As others have said, there is a race in the constructor of the internal class System.Linq.Buffer<T>, which is called by OrderBy.

Here is the offending code snippet:

TElement[] array = null;
int num = 0;
if (collection != null)
{
    num = collection.Count;
    if (num > 0)
    {
        array = new TElement[num];
        collection.CopyTo(array, 0);
    }
}

The exception is thrown when item(s) are added to the collection after the call to collection.Count but before the call to collection.CopyTo.


As a work around, you can make a "snapshot" copy of the dictionary before you sort it.

You can do this by calling ConcurrentDictionary.ToArray.
As this is implemented in the ConcurrentDictionary class itself, it is safe.

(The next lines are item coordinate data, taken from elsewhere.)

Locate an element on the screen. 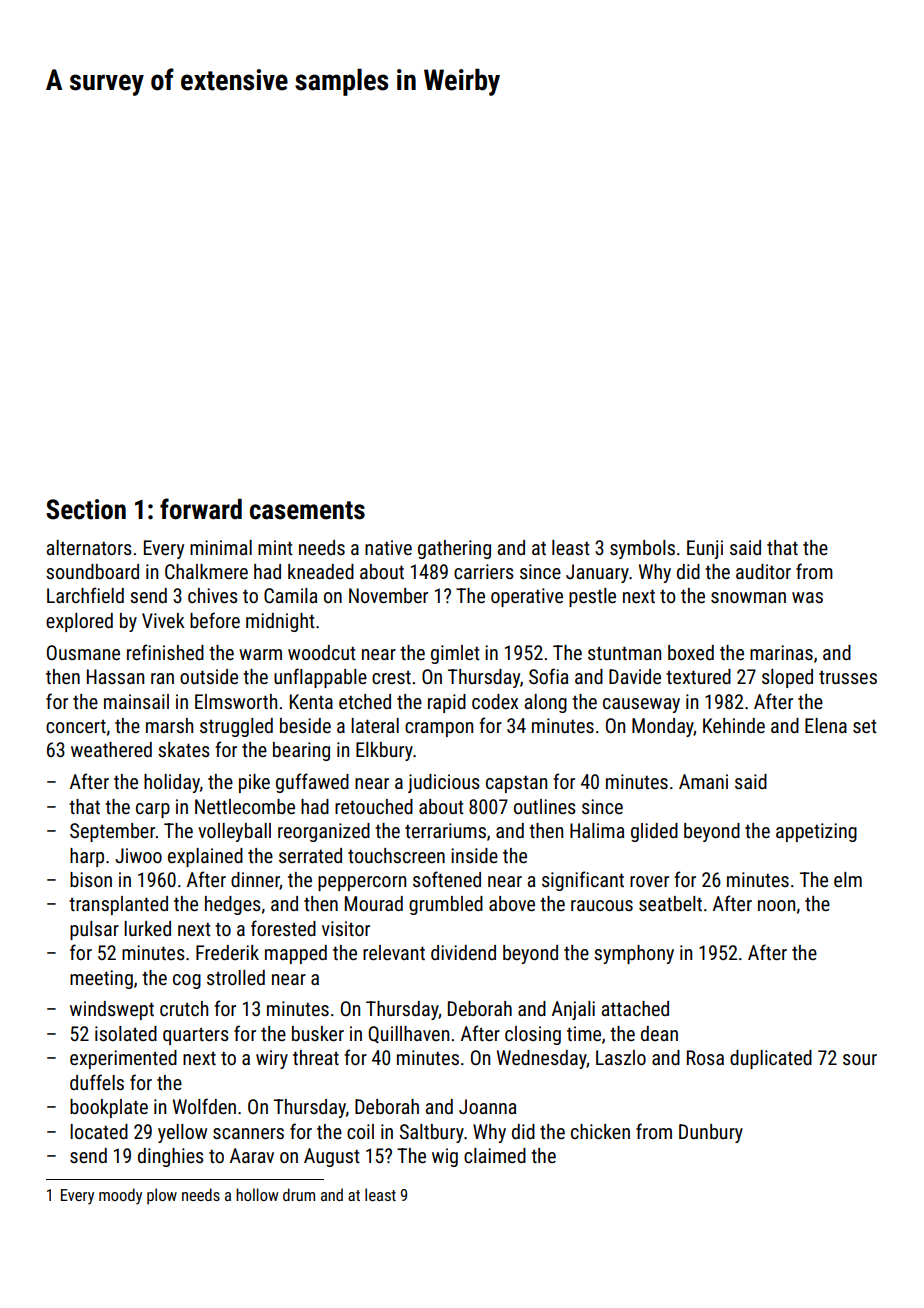 The image size is (924, 1308). etched is located at coordinates (365, 701).
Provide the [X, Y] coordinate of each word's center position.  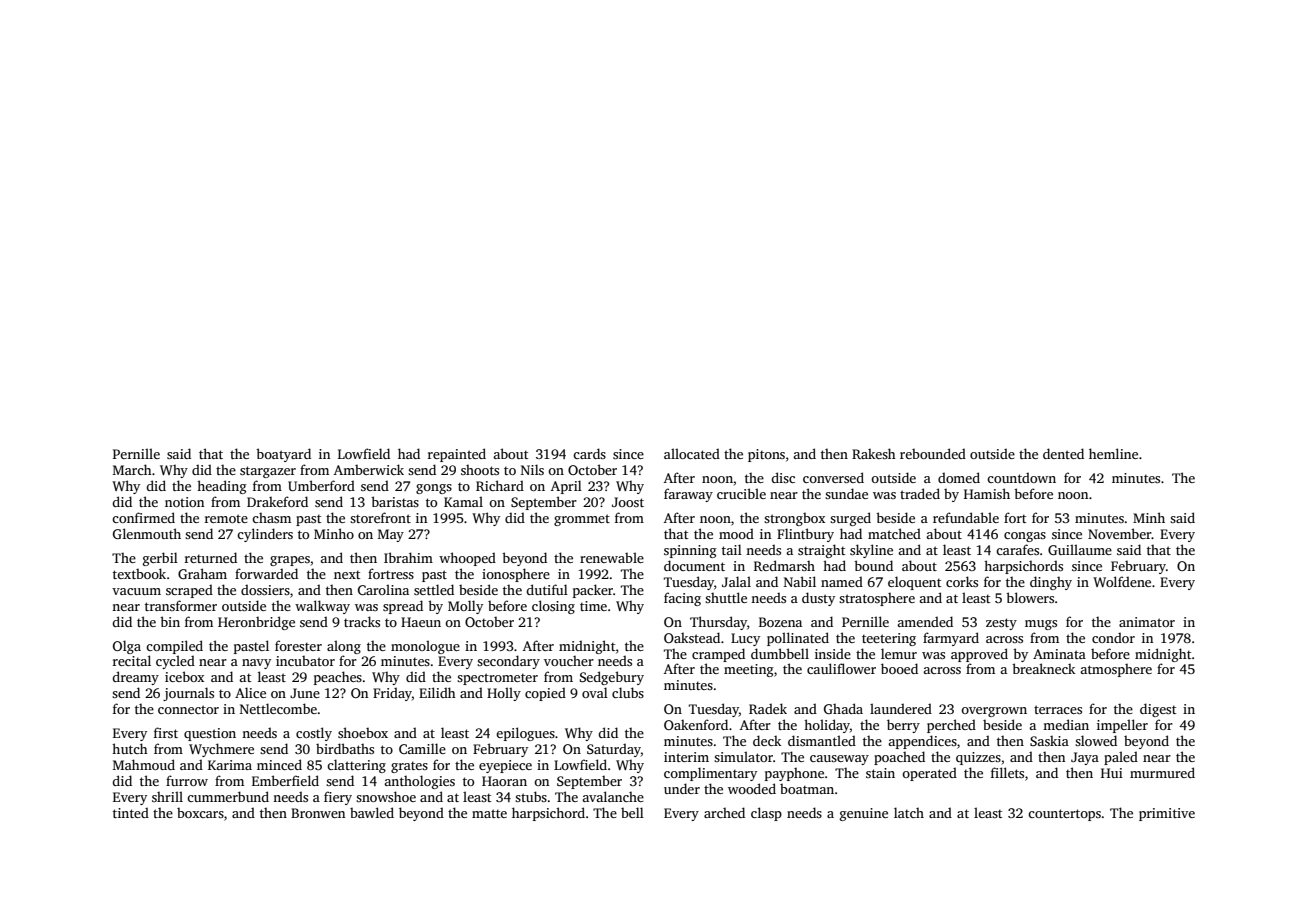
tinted [131, 812]
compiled [174, 647]
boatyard [283, 455]
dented [1063, 453]
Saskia [1049, 741]
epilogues [525, 734]
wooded [752, 788]
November [1120, 533]
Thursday [718, 623]
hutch [130, 748]
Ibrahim [408, 557]
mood [736, 533]
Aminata [1059, 654]
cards [589, 453]
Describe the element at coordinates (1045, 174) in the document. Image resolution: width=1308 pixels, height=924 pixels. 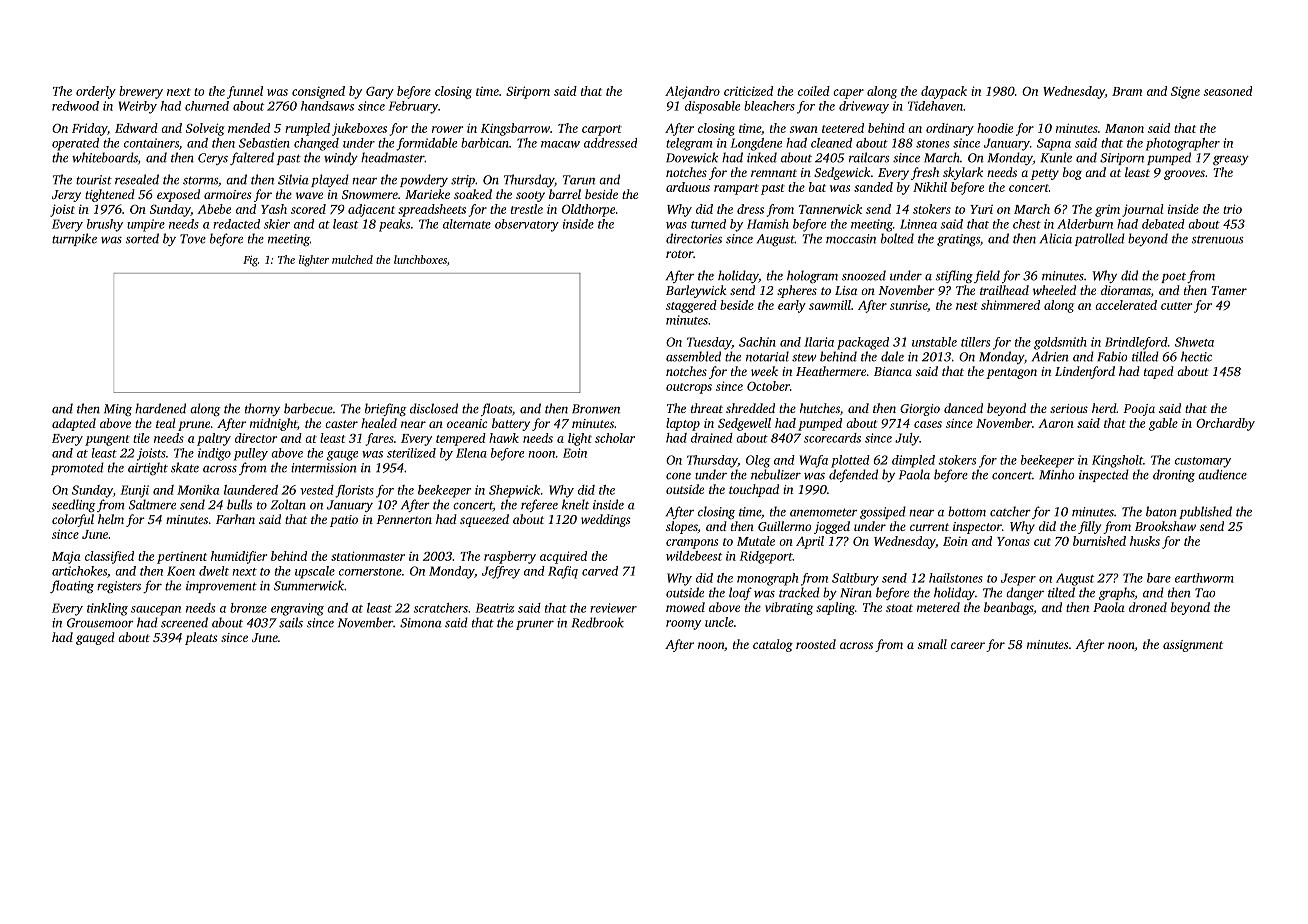
I see `petty` at that location.
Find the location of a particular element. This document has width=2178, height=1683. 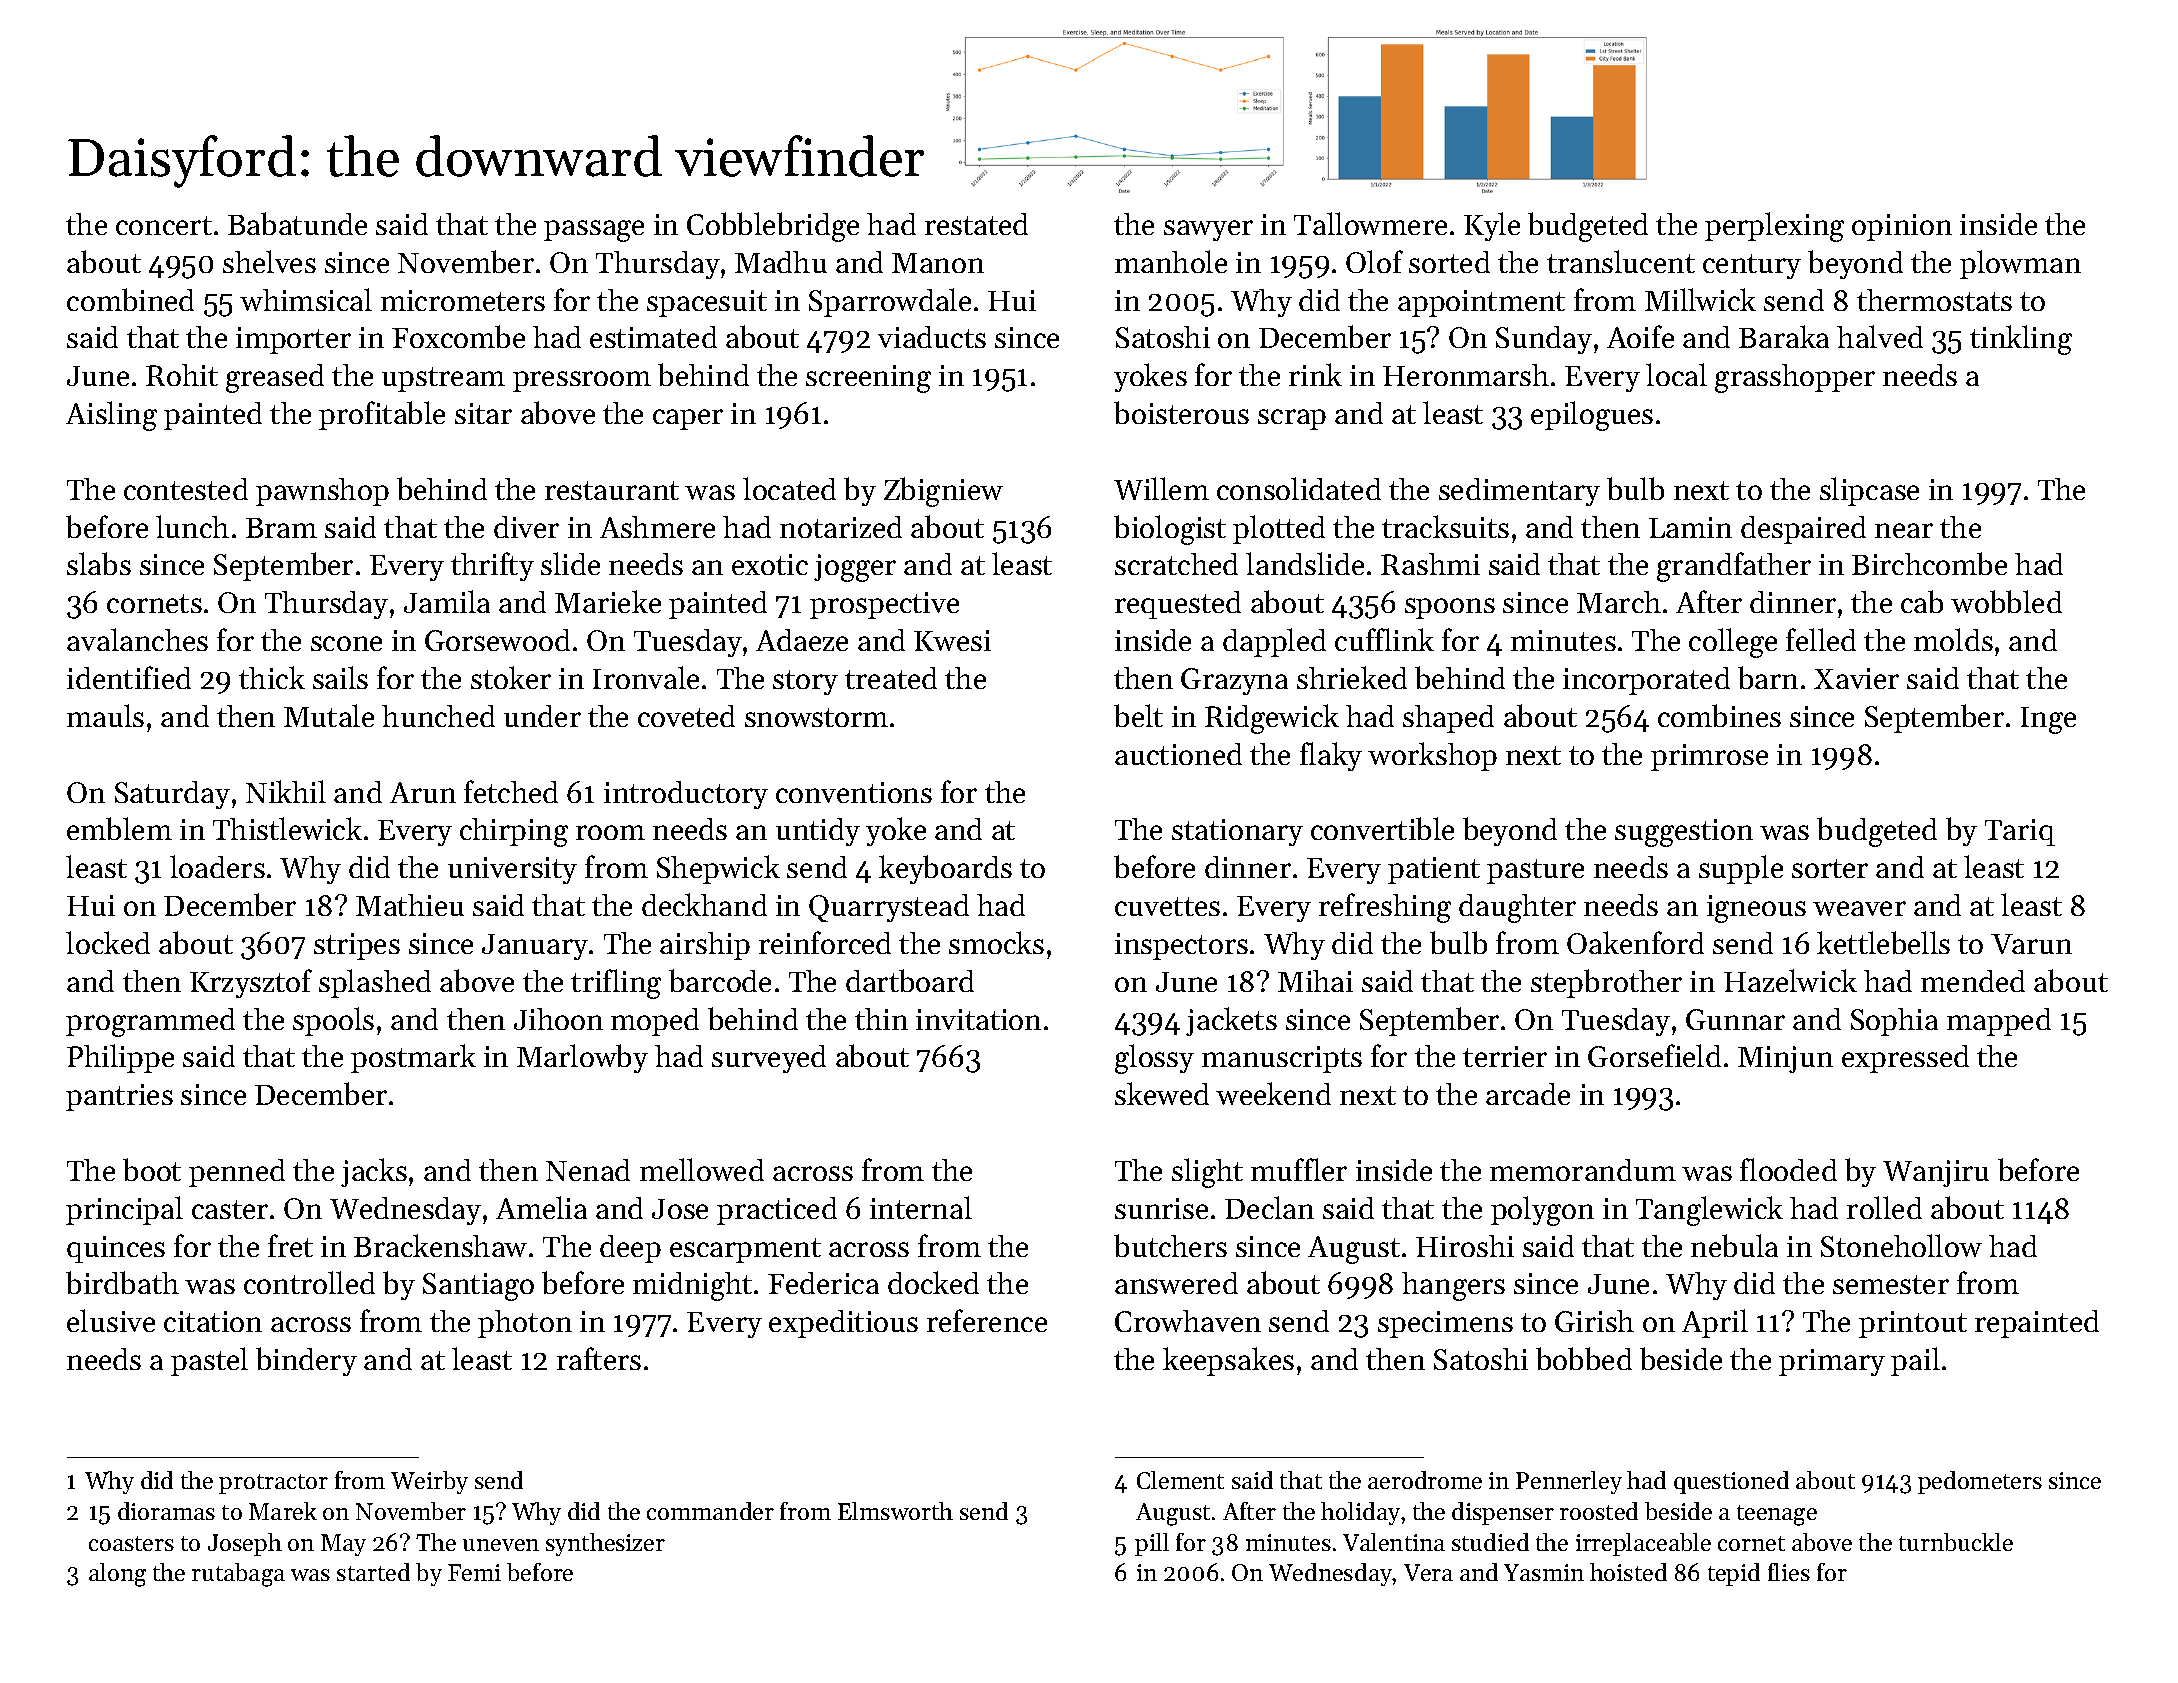

Philippe is located at coordinates (120, 1058).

Using this approach means you don't have to protect the collection with a lock which, as you say, defeats the purpose of using a concurrent collection in the first place.

while (!completed)
{
    completed = t.Join(1);

    var q =
      from pair in wordFrequencies.ToArray() // <-- add ToArray here
      orderby pair.Value descending, pair.Key
      select new Tuple<string, int>(pair.Key, pair.Value);

    outputter.WriteBatch(q);
}            

OTHER TIPS

After a discussion with ChrisShain in the comments, the conclusion is that you should get mutually exclusive access to the dictionary before printing it out, either with a mutex of a lock statement.

Doing it with a lock:

public void WriteBatch(IEnumerable<Tuple<string, int>> batch)
{
    lock (myLock) 
    {
        foreach (var tuple in batch)
        {
            Console.WriteLine("{0} - {1}", tuple.Item1, tuple.Item2);
        }
        Console.WriteLine();
    }
}

assuming you allocated a myLock object at the class level. See example.

Doing it with a mutex:

public void WriteBatch(IEnumerable<Tuple<string, int>> batch)
{
    mut.WaitOne();

    foreach (var tuple in batch)
    {
        Console.WriteLine("{0} - {1}", tuple.Item1, tuple.Item2);
    }
    Console.WriteLine();

    mut.ReleaseMutex();
}

Again, assuming you allocated a Mutex object at the class level. See example.